A la différence des grands théologiens de son temps, Eiximenis est avant tout un prédicateur. Il écrit ainsi la plupart de ses nombreuses œuvres en catalan, dans le but de les rendre accessibles au plus grand nombre. Comme ses prédécesseurs des XIIe et XIIIe siècles, il entreprend de rédiger une grande somme théologique (le Crestià) dont il achève seulement quatre livres sur douze prévus. Mais son objectif n’est pas d’apporter quelque chose de nouveau ; il s’agit plutôt de vulgariser la philosophie et la théologie afin de répondre aux questions pratiques de ses contemporains.
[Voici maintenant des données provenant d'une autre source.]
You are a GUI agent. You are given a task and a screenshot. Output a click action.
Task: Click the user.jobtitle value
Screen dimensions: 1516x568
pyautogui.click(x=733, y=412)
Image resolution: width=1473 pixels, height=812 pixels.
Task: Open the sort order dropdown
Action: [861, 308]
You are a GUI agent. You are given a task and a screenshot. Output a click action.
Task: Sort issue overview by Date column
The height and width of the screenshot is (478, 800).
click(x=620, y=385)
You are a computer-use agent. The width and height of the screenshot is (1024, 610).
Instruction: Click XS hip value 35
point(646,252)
Par conséquent, si ses écrits apparaissent moins raffinés et moins érudits que ceux de ses prédécesseurs c’est parce qu’ils étaient adressés à des notables qui n’avaient pas toujours fait beaucoup d’études et ne maîtrisaient donc pas nécessairement le latin.
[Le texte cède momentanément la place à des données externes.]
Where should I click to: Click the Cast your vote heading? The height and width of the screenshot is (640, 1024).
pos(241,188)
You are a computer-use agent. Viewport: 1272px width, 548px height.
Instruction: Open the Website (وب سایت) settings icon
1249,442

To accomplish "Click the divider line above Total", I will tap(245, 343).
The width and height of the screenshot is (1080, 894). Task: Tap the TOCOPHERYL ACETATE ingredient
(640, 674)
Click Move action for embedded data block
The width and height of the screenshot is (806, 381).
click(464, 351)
Ses principaux écrits sur la politique sont ce Regiment et le dernier livre du Crestià (le Dotzè). Jusqu’à aujourd’hui, ces oeuvres n’avaient pas été traduites en français, et le théologien n’était surtout connu en France que pour son Traité sur les anges. Le Regiment est désormais disponible en français grâce au travail de Patrick Gifreu, traducteur de nombreux ouvrages catalans anciens et modernes. La préface de l’historien Jean-Pierre Barraqué donne par ailleurs une bonne présentation du Dotzè qui contient les principaux développements du franciscain en matière de philosophie politique.
La doctrine d’Eiximenis apparaît assez composite. On y retrouve en effet des références à Aristote et aux jurisconsultes romains, mais le franciscain s’appuie surtout sur les stoïciens, Saint Augustin, les pères de l’Eglise et la Sainte Ecriture. Saint Thomas d’Aquin n’est pas cité dans la mesure où la Somme Théologique ne franchira les Pyrénées qu’en 1523 avec Francisco de Vitoria qui la remettra au goût du jour. Francesc Eiximenis apparaît ainsi comme un théologien à la charnière entre la Première Scolastique dont saint Thomas d’Aquin est l’épicentre, et la Seconde Scolastique des XVe et XVIe siècles qui a très largement préparé la pensée politique moderne des XVIIe et XVIIIe siècles. Ce Gouvernement de la République montre ainsi un théologien soucieux de ne pas négliger la raison à la suite d’Aristote et des jurisconsultes romains, mais dont les principaux arguments sont tirés de la foi et de la morale.